Critério: em geral, existem três critérios para determinação do limiar de lactato. O primeiro é a utilização de concentrações fixas de lactato, independente do jeito da curva (cinética). O segundo é a identificação do aumento exponencial da cinética de lactato em cada indivíduo. O terceiro é pela aplicação de ajustes matemáticos nas curvas individuais. Dos três métodos utilizados se faz importante também não somente determinar o ponto onde o limiar de lactato ocorre, mas também o grau de inclinação da curva, pois com o treinamento físico, os atletas poderão apresentar três tipos de respostas: i) modificar o ponto de ocorrência do limiar sem, no entanto, mudar a curva; ii) mudar a curva sem mudar o ponto de ocorrência do limiar; iii) mudar tanto o ponto de ocorrência do limiar quanto a inclinação da curva. Com isso, para cada situação existirá um tipo de ajuste diferente no treino, o que deve ser visto com bastante atenção.
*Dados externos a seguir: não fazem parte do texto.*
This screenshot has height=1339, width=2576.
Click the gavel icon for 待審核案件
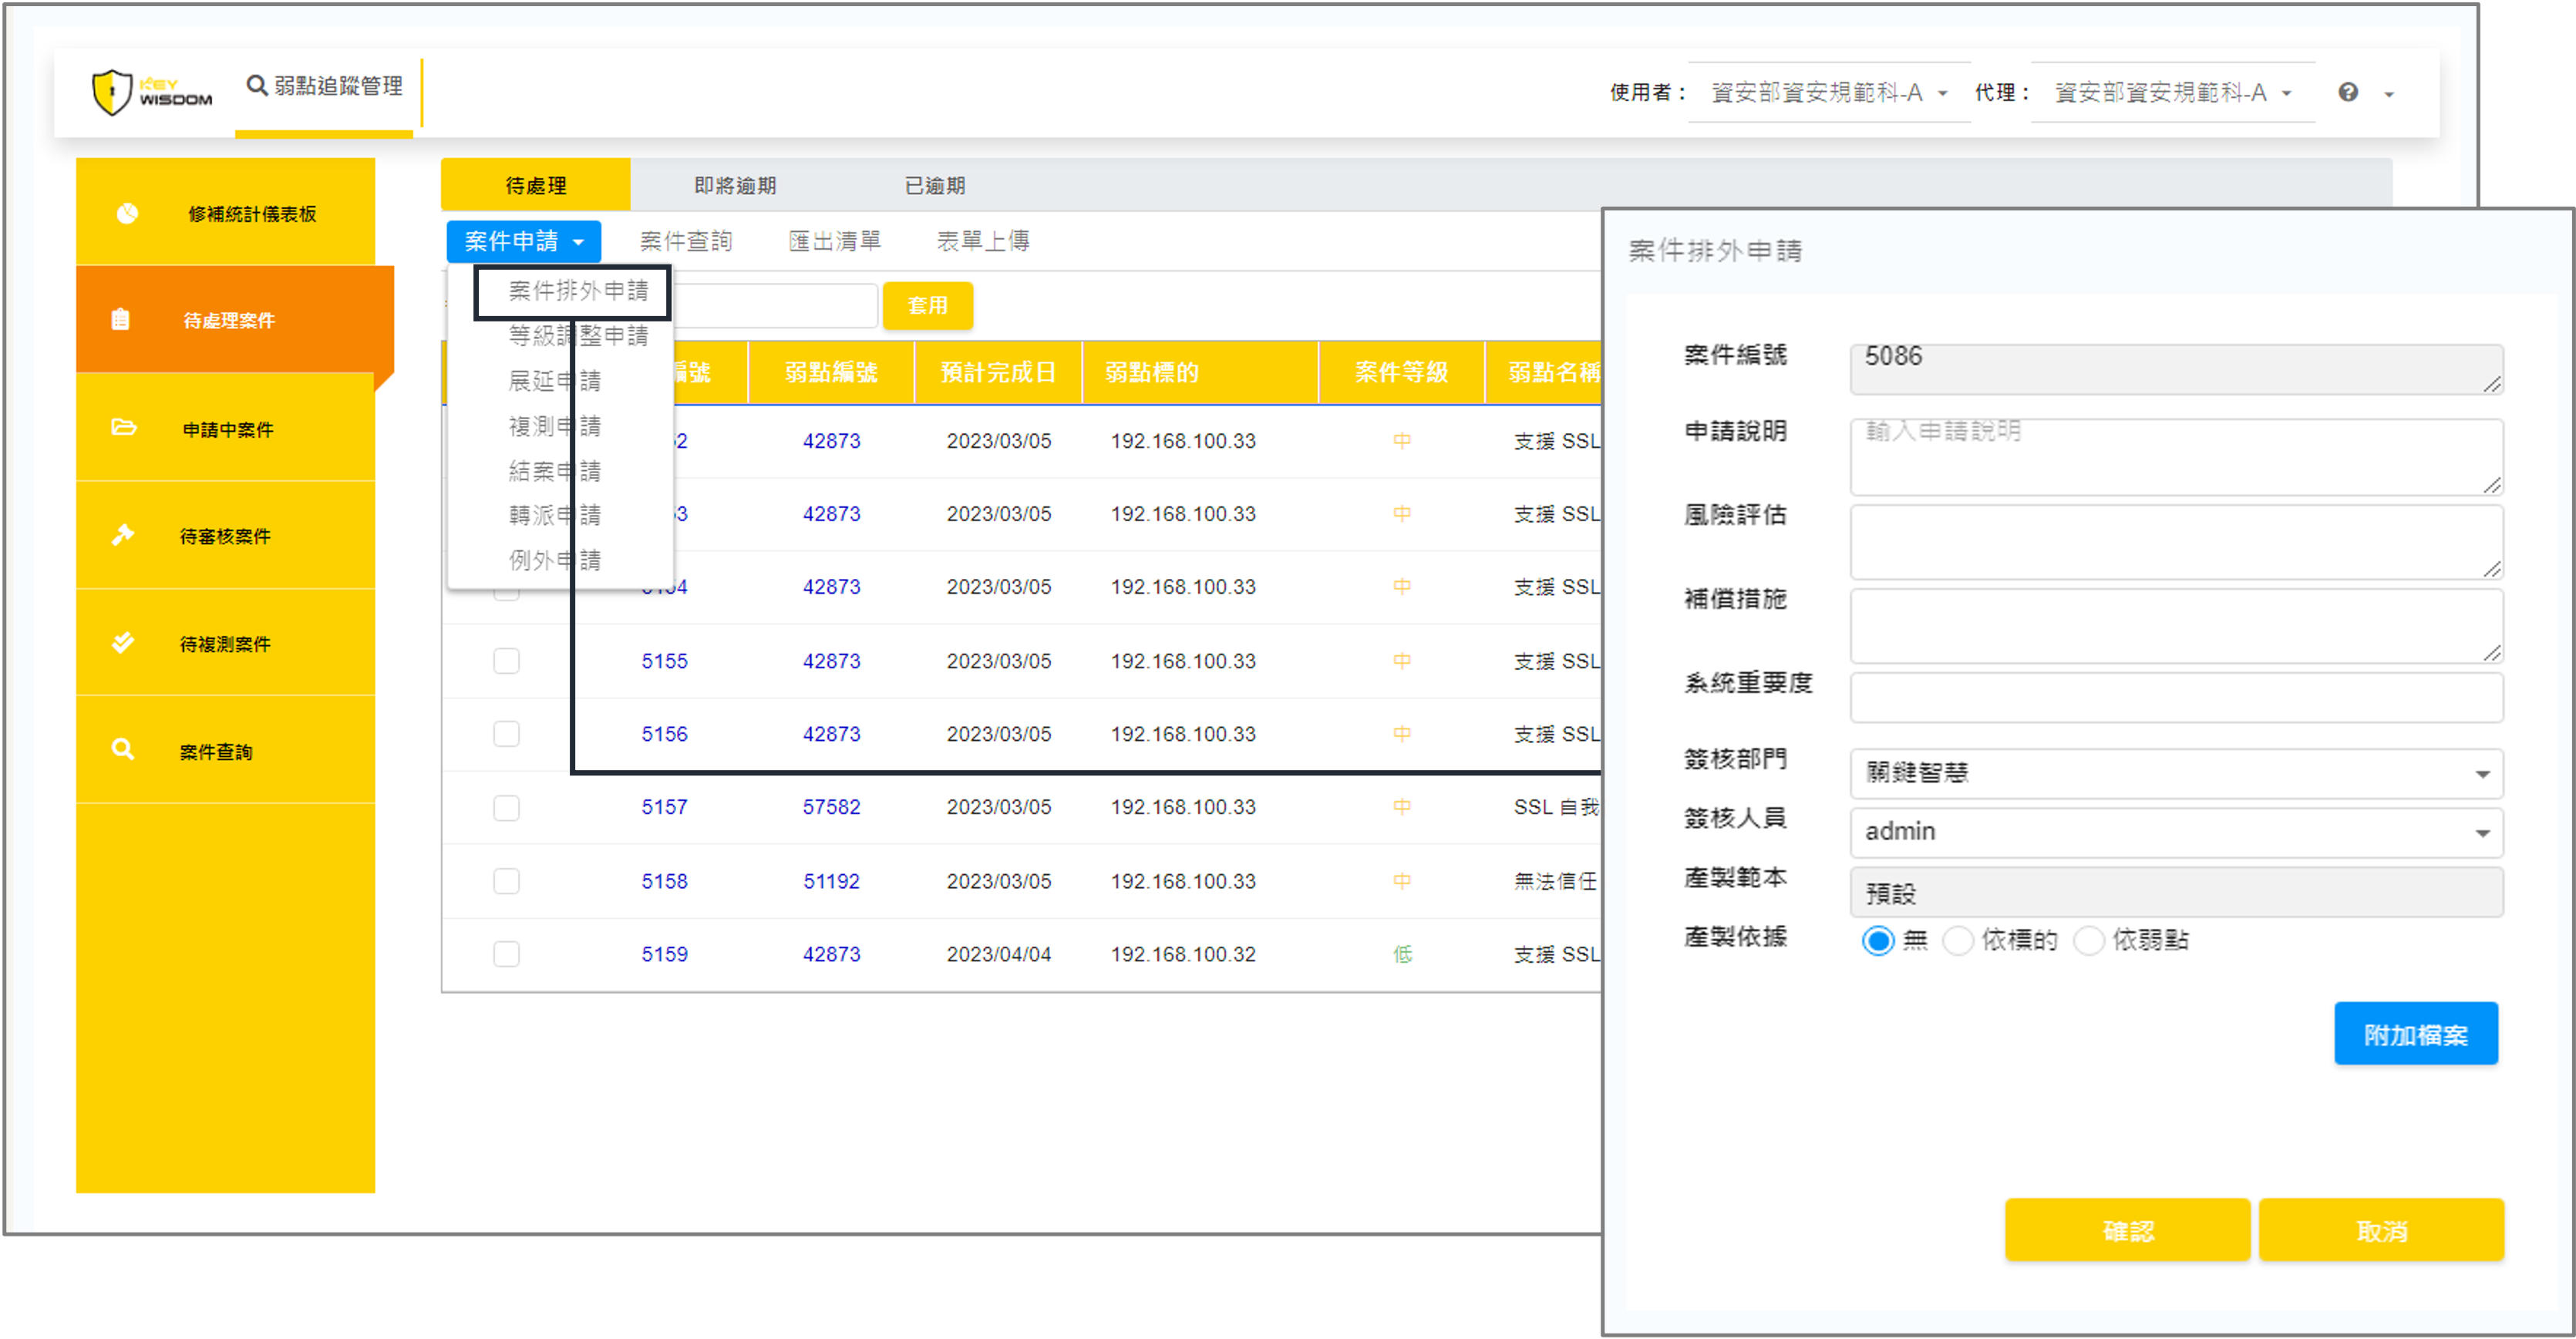(123, 535)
Local da coleta: ao contrário do que possa parecer, ao invés do espaço físico onde o teste será realizado, este tópico refere-se ao local do corpo de onde o sangue será retirado. A coleta de sangue poderá ser feita na veia ou na artéria, mas como a colocação de cateteres e de agulhas aumentam o desconforto e o risco de contaminação, por questões práticas, geralmente se faz coleta de sangue arterializado na ponta dos dedos de uma das mãos ou do lóbulo de uma das orelhas.

Quantidade de sangue: a determinação da quantidade de sangue a ser retirada irá depender do tipo de aparelho onde o sangue será analisado. Para alguns aparelhos basta a coleta de microamostras de 10 µL (microlitros) enquanto outros necessitam de 25 µL ou 50µL.
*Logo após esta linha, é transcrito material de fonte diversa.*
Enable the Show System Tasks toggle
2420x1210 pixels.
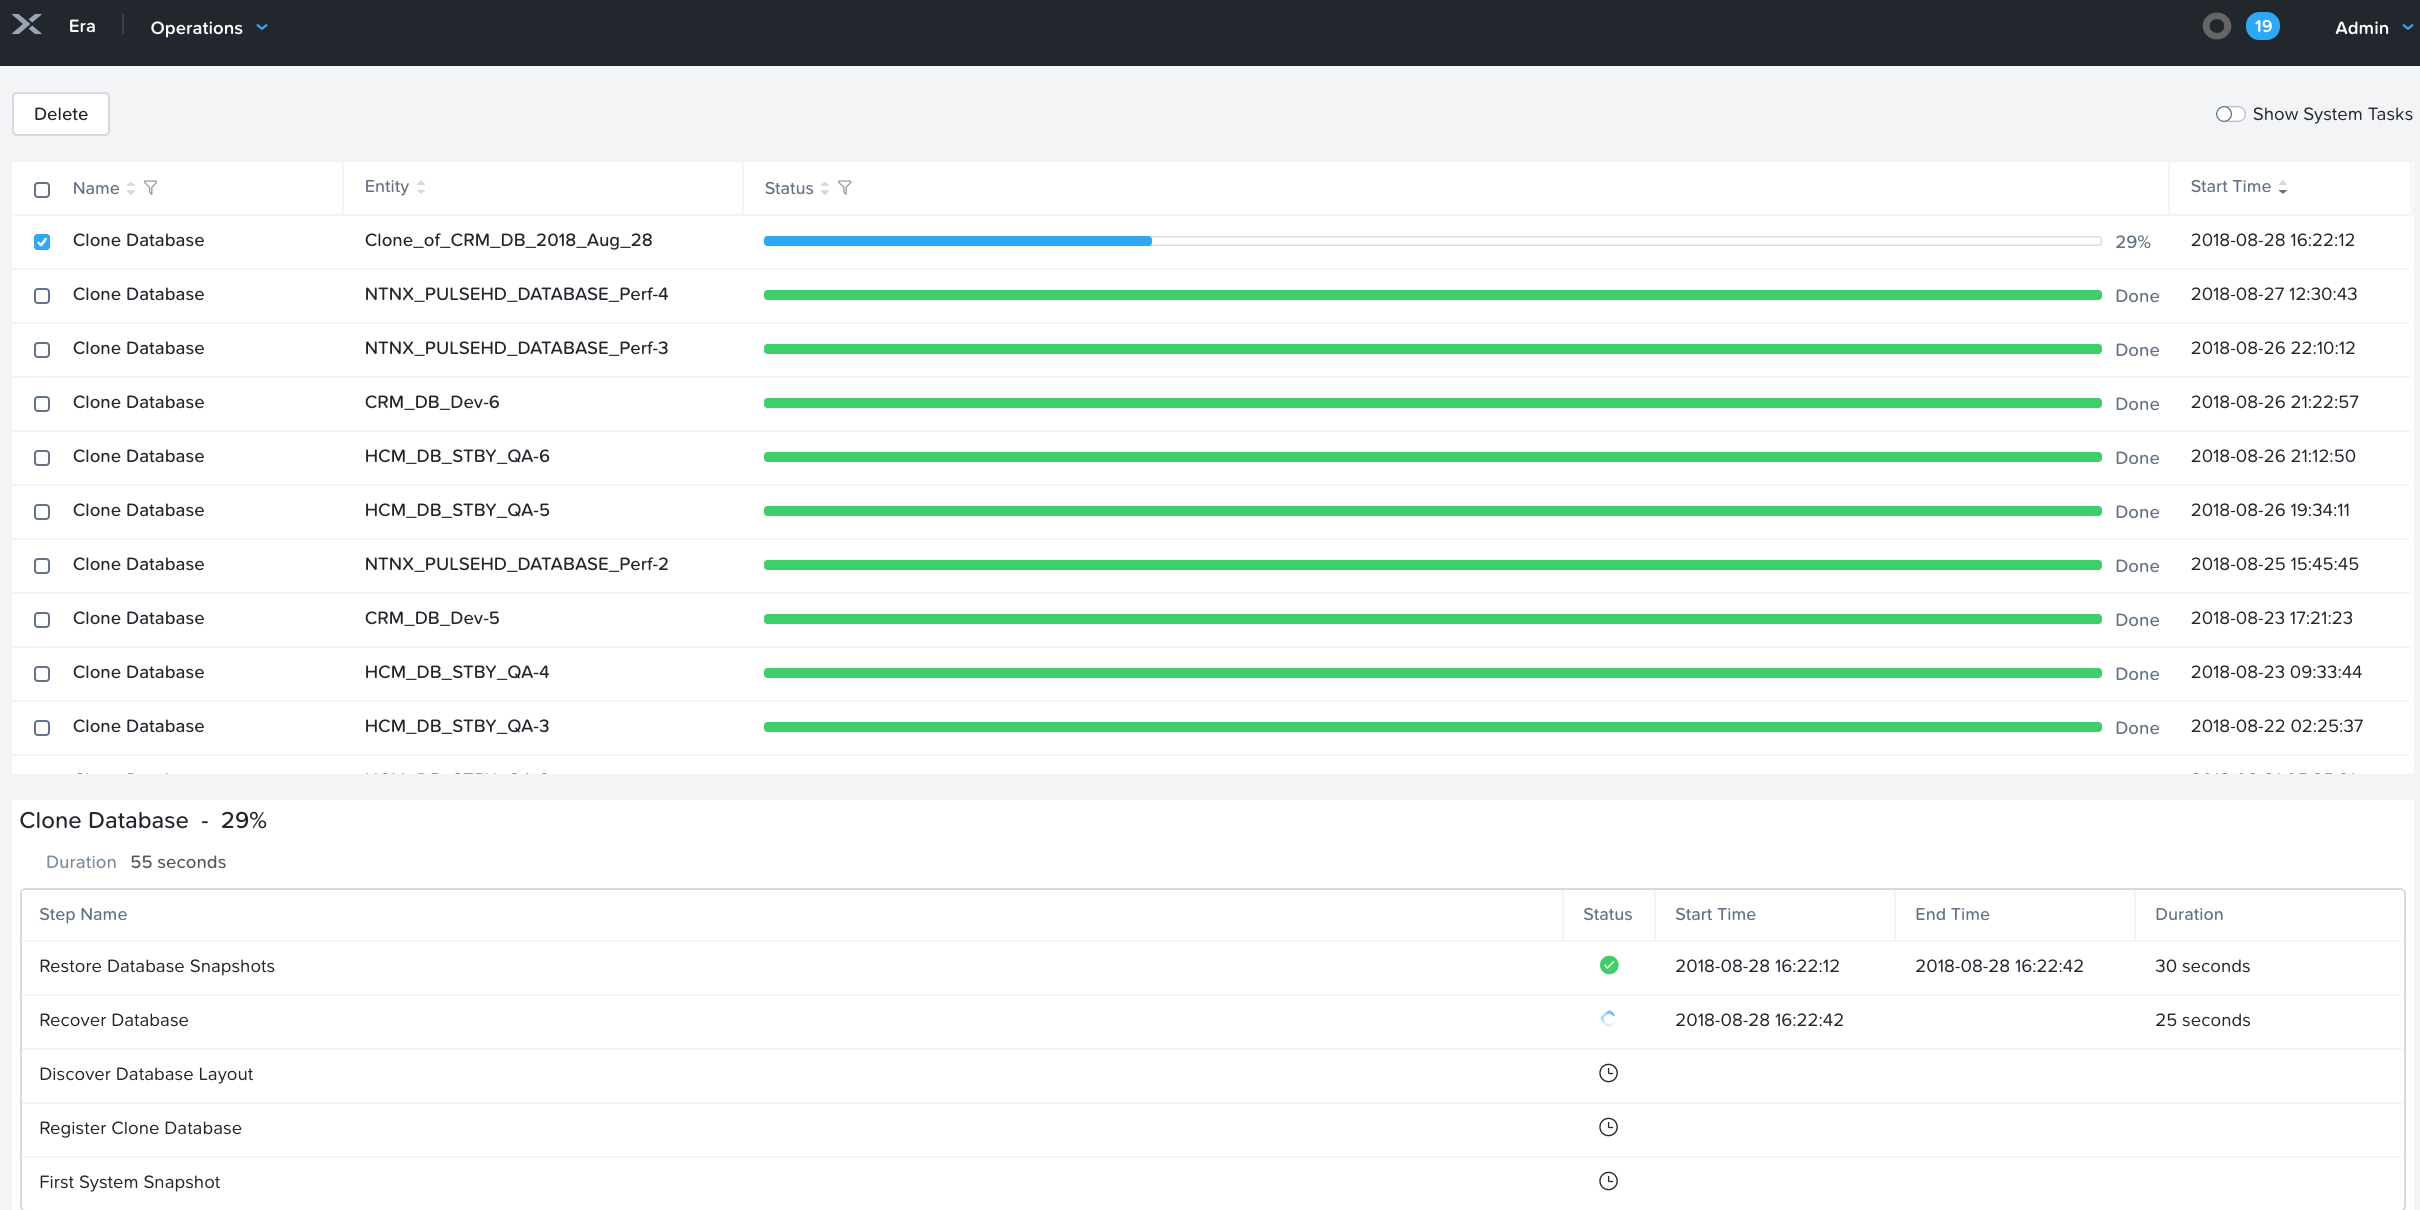[x=2229, y=114]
Armazenamento: caso o sangue não seja analisado na hora, o mesmo deverá ser congelado ou pelo menos deverá permanecer resfriado antes de ser armazenado. Para isso se faz necessário preparar recipientes onde o sangue possa não somente ser guardado sem perder suas características biológicas, mas também ser transportado com segurança. Além disso, como a maioria dos analisadores de lactato não fazem a leitura com sangue coagulado, no caso de armazenamento do sangue é importante diluir o sangue em alguma substância anti-coagulante (heparina ou fluoreto de sódio, por exemplo) e que evite hemólise.

Tipos de análise e de aparelhos: os aparelhos utilizados para análise de lactato normalmente baseiam-se em métodos de espectofotometria ou de análises enzimáticas. São divididos em fixos ou portáteis e embora ambos sejam bastante precisos, recomenda-se utilizar sempre o mesmo tipo, marca e modelo de equipamento para se fazer comparações entre as análises. No caso de se utilizar equipamentos de diferentes tipos, marcas e modelos, nunca saberemos se as divergências ocorreram pela alteração na capacidade do atleta ou se foi pelo erro de medida entre os diversos aparelhos.
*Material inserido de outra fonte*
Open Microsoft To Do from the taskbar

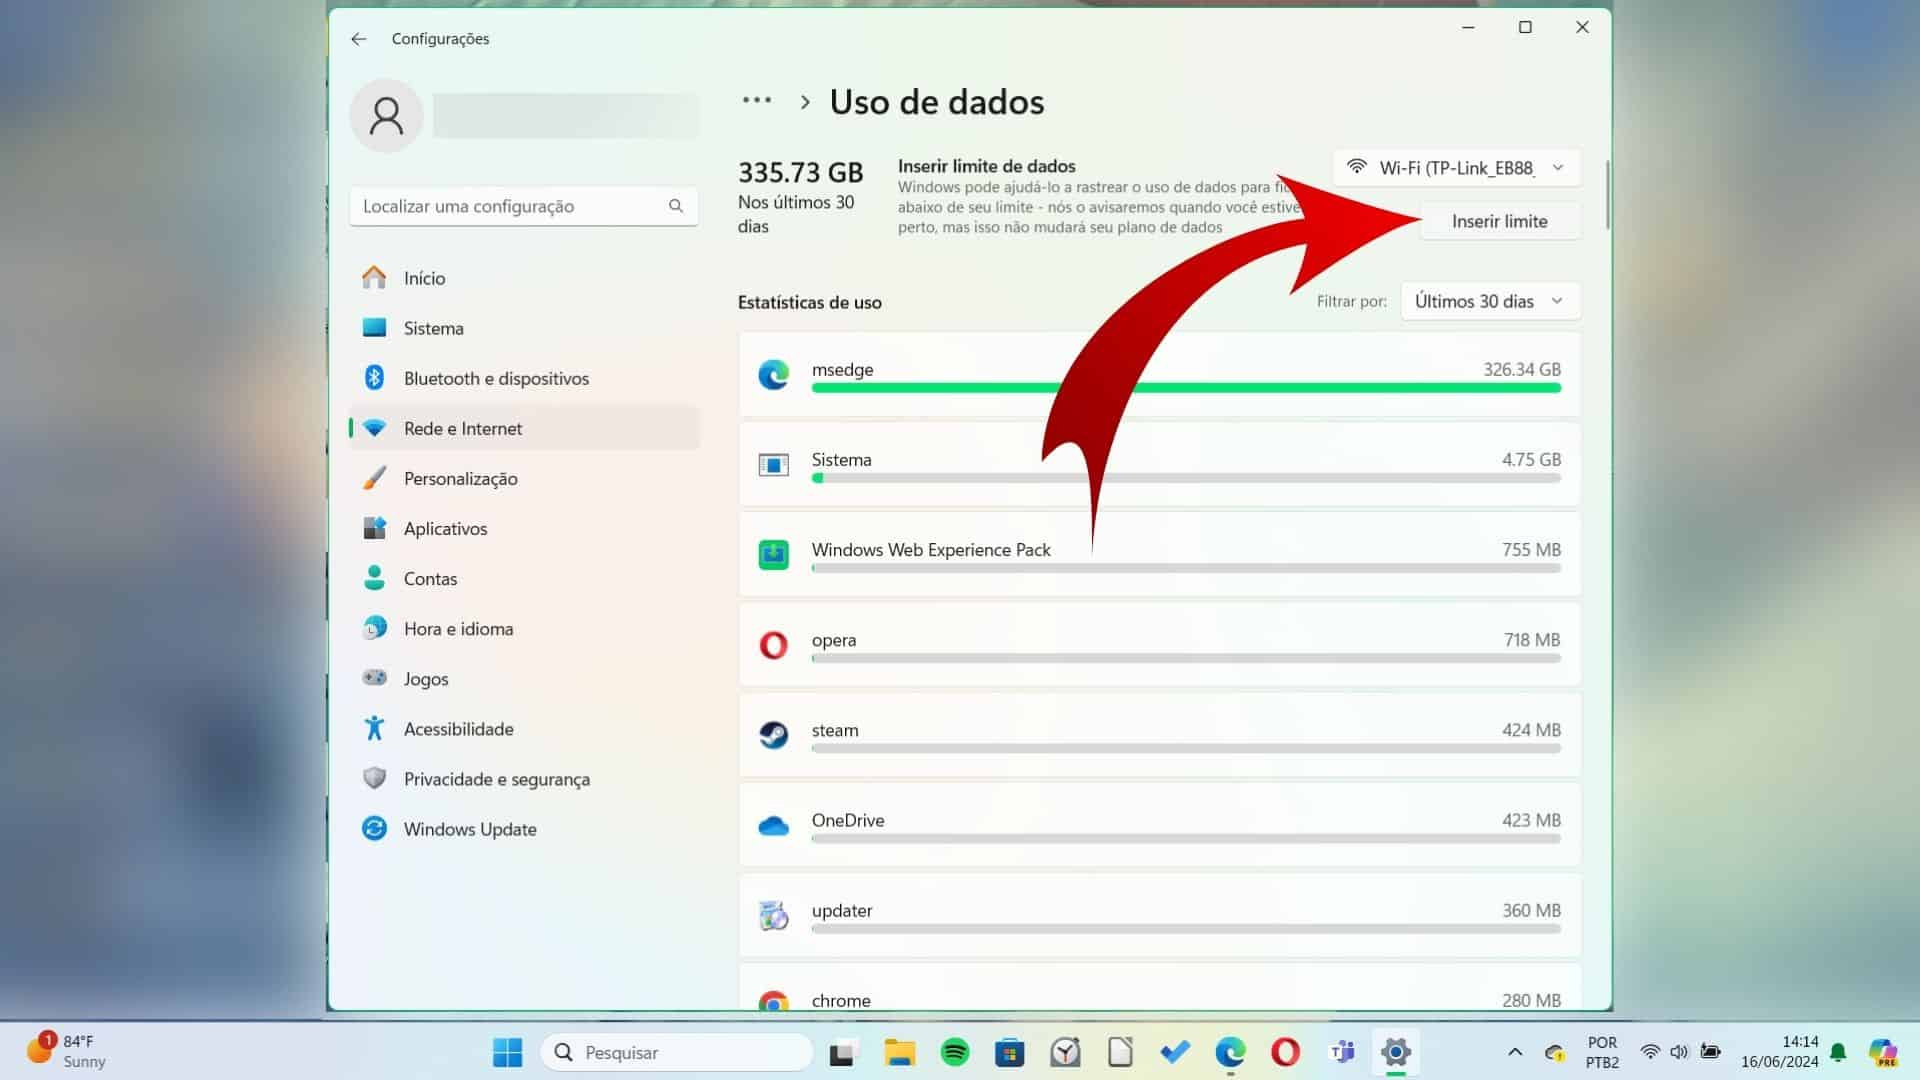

Estado nutricional e hídrico: é importante antes do teste que os atletas tenham se alimentado e estejam hidratados, pois a dieta pode alterar não só o desempenho do teste, mas também mudar a resposta do lactato. Além disso, a desidratação pode dificultar a retirada de sangue, aumentar a hemólise (quebra das hemácias) e impedir retiradas sucessivas de sangue às quais são necessárias em protocolos longos.

Cuidados: lembrando que esta medida exige a aplicação de uma técnica invasiva, vale pontuar que devemos ter todo o cuidado possível para evitar contaminação do avaliado e do avaliador. Utilização de óculos de proteção, luvas descartáveis a cada coleta, cuidado no manuseio dos objetos cortantes e perfurantes, bem como cuidados com o descarte do material biológico são imprescindíveis.

Isso posto, espero ter dado minha contribuição. Agora mãos à obra! Agradeço a todos os leitores que nos contataram via e-mail, Facebook, Twitter e até pessoalmente. Nossas conversas geraram debates, dúvidas, sugeriram temas e nos colocam no caminho certo para o crescimento. O estudo no futebol só irá evoluir dessa forma! A todos vocês o meu muitíssimo obrigado!